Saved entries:
:::
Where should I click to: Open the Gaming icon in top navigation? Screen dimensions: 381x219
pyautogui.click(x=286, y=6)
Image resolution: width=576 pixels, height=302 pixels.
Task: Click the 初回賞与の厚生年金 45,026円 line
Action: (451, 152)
:::
Work instructions: Reproduce each record exactly, leaving nothing out.

Final answer:
Where should I click to: Open the Gaming icon in top navigation? Screen dimensions: 381x219
pyautogui.click(x=286, y=6)
Image resolution: width=576 pixels, height=302 pixels.
Task: Click the 初回賞与の厚生年金 45,026円 line
Action: (451, 152)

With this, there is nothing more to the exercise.